Empresário oferece centro de saúde em troca de duas casas no centro da cidade

O @Verdade entrevistou o Governador da Província de Nampula, Victor Borges, que confirmou o seu conhecimento sobre esta injustiça mas reiterou que o despejo da família Rapieque é uma decisão irreversível, pois os imóveis do Estado “são inalienáveis”.

“Os imóveis são alienados em condições excepcionais, como é o caso da casa onde o Aniceto vive. Um empresário propôs ao Governo a oferta que visava expandir os serviços de saúde e em troca receber duas casas e uma delas é esta, onde habita o Aniceto e sua família” explicou o Governador. “Nós, como Governo e porque entendemos que se tratava de interesses do povo, aceitámos a proposta e o empresário cumpriu com a promessa. Por isso, é chegado a hora de nós fazermos a entrega das casas. O Aniceto foi informado sobre isto desde o início”, acrescentou Victor Borges que revelou ao @Verdade ter dado instruções a Direcção Provincial de Economia e Finanças para que arranjassem uma casa para alojar o ex-funcionário público.

De acordo com o Governador a Direcção de Economia e Finanças foi relutante a aceitar a orientação. Entretanto, em Julho último, aquando da inauguração do Centro de Saúde construido pelo empresário, Borges disse que havia uma casa onde seria alojado Aniceto Rapieque e a sua família.

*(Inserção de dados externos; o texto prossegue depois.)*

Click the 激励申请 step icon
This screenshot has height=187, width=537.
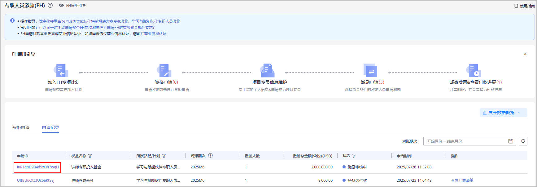pyautogui.click(x=370, y=71)
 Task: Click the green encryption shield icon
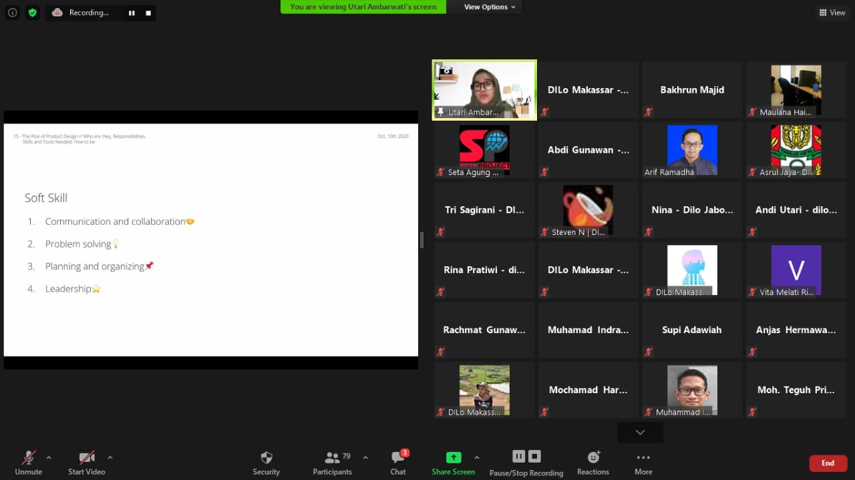click(x=33, y=13)
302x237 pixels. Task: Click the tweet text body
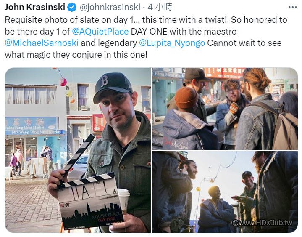point(146,37)
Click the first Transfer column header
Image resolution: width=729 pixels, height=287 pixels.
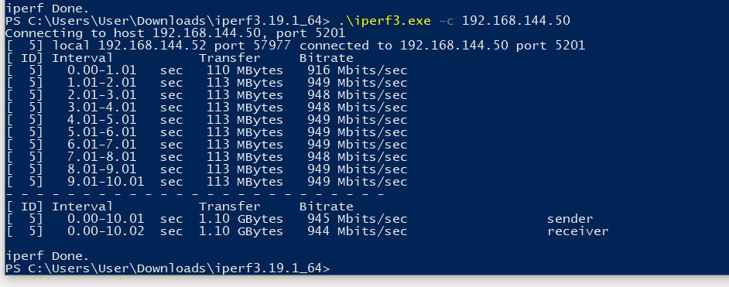[x=230, y=58]
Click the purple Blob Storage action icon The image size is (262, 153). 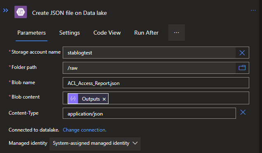(21, 12)
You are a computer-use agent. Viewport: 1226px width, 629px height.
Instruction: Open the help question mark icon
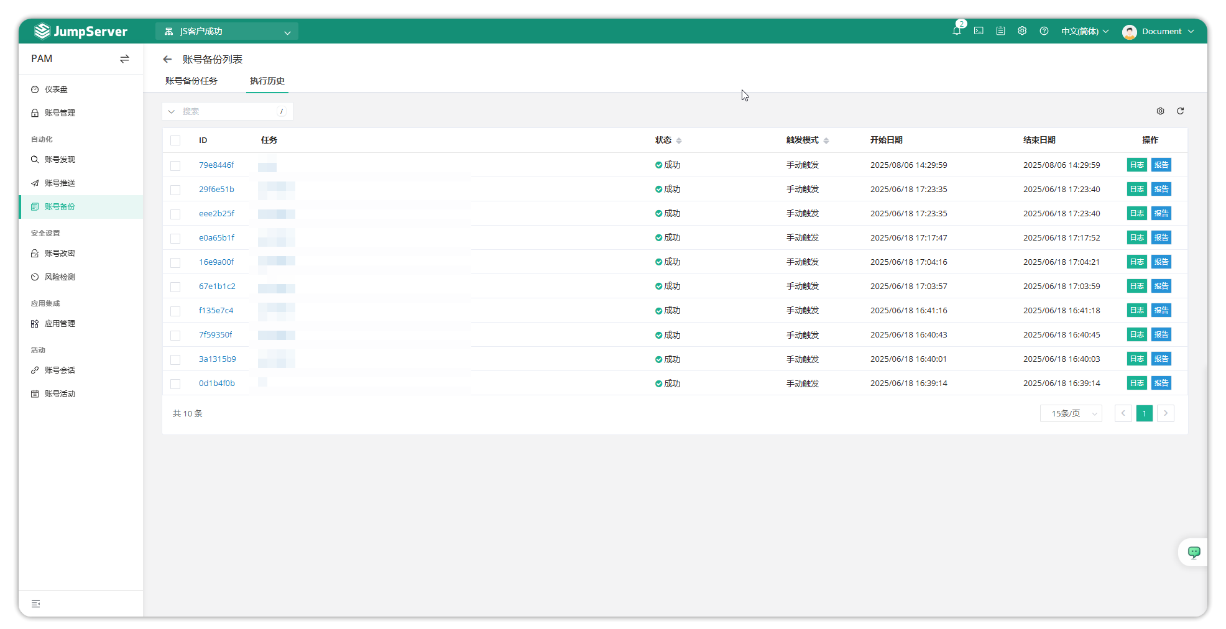tap(1044, 31)
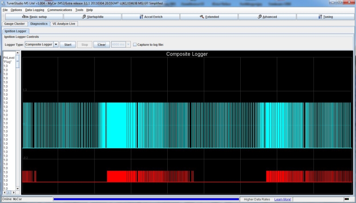Switch to the VE Analyze Live tab
The height and width of the screenshot is (203, 356).
pyautogui.click(x=64, y=24)
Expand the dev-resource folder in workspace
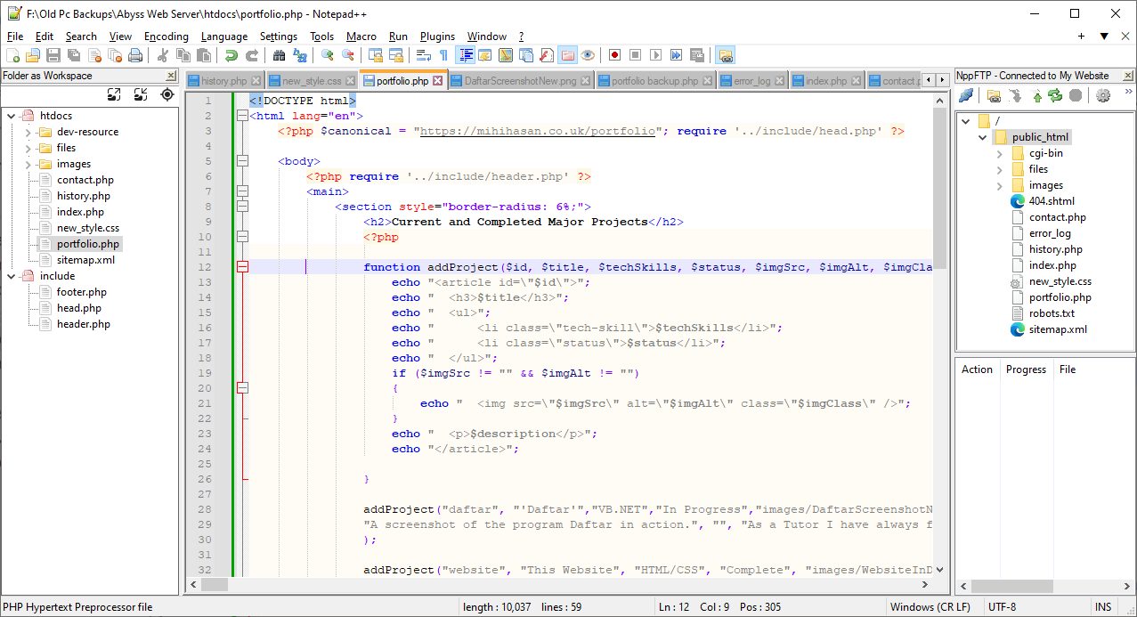The image size is (1137, 617). 28,132
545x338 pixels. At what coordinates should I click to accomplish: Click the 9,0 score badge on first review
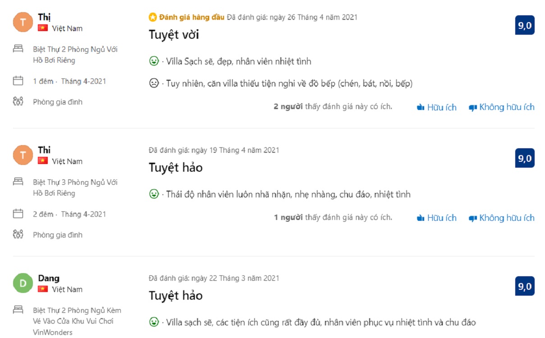coord(524,25)
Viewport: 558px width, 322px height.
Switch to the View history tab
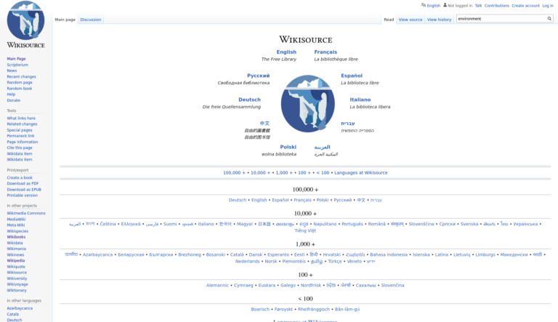click(439, 20)
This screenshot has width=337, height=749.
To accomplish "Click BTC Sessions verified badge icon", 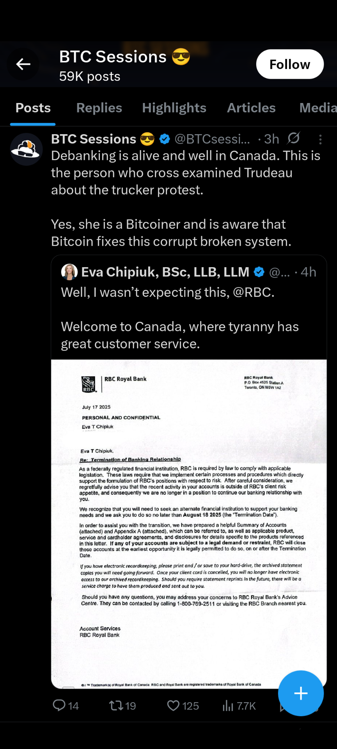I will click(165, 139).
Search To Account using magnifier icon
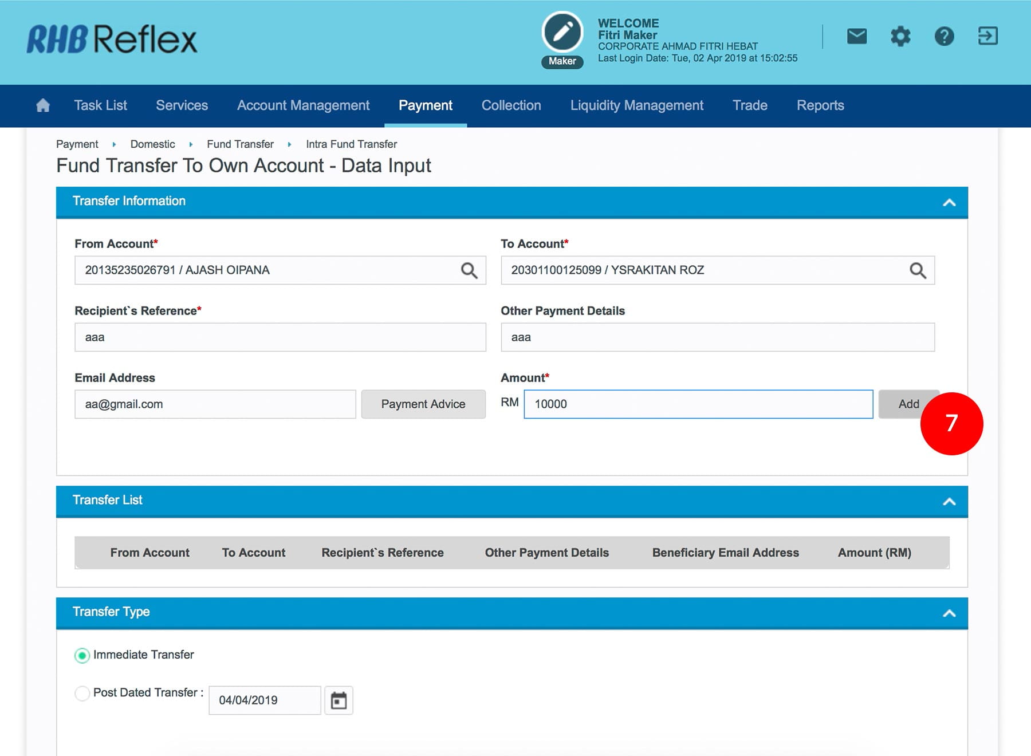 [x=918, y=270]
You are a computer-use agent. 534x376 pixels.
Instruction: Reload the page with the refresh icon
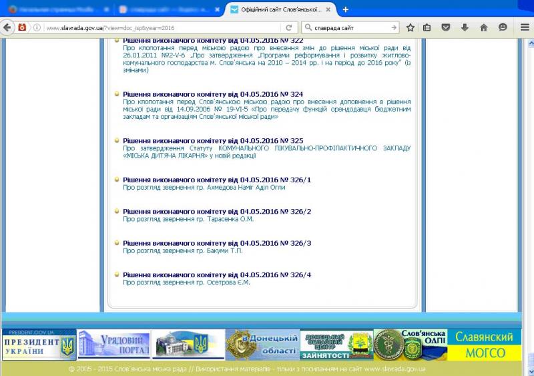(289, 27)
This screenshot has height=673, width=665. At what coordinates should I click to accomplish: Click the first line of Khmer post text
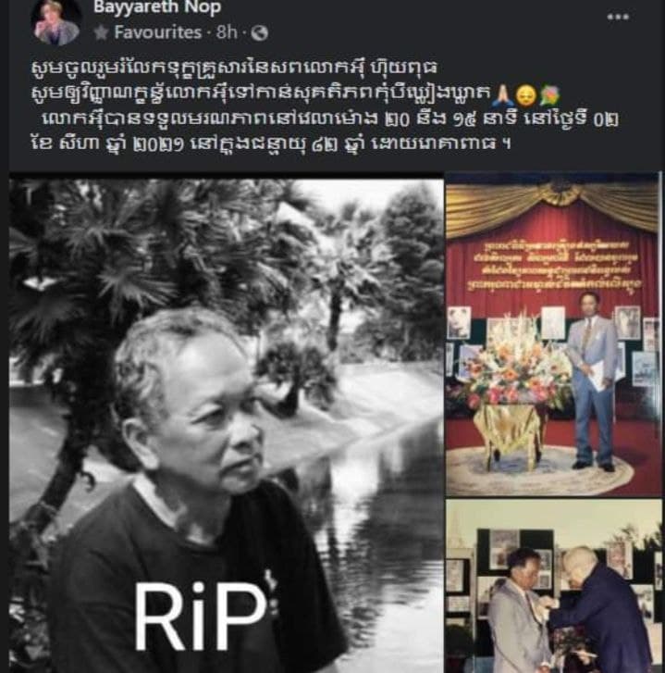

Todavia, a 11 de Julho, um dos filhos de Rapieque dirigiu-se ao Departamento do Património para inteirar-se da habitação que lhe seria alocada mas o chefe do sector, Dionísio Quaria, disse não ter as chaves tendo somente prometido contactar a família assim que as possuísse.

Confrontado com esta situação o Governador de Nampula prometeu resolver o assunto pessoalmente. “Queremos que a coisa se resolva pacificamente, mas ele (Rapieque) furtasse. Nós podemos encontrar uma casa e negociar para ele, que não deve ser aquela, porque já tem dono”.

Com a reforma suspensa e de parcos recursos Aniceto Rapieque está sitiado em Maputo desde Junho. A sua família em Nampula mantém no imóvel em litígio que está trancado pelas autoridades provinciais.

“É verdade que sou de pouca renda, como bem se conhece o leque salarial da função pública mas, com certeza, se ao menos me tivesse sido dado, como condição para a reversão da residência a meu favor, a construção, de um Centro de Saúde do Tipo II, com certeza me desdobraria a reunir tal condição ou renunciaria. Mas, tomando em consideração os descontos sofridos para a renda de casa nos critérios retro mencionados e os cerca de 40 anos nela residente estou ciente de que não se tratara necessariamente de uma ”concorrência” a que me tenho que submeter para poder ser legitimo proprietário do imóvel, mas sim da reposição da justiça” escreveu Aniceto ao patrão dos moçambicanos, o Presidente Filipe Nyusi.

“Mas, porque a esperança é a última luz que se apaga, eu e minha família temos fé em que, ainda que se manipule a justiça humana há sempre espaço para se revelar a justiça Divina, pois esta, ainda que demore nunca falha”, acredita o cidadão moçambicano.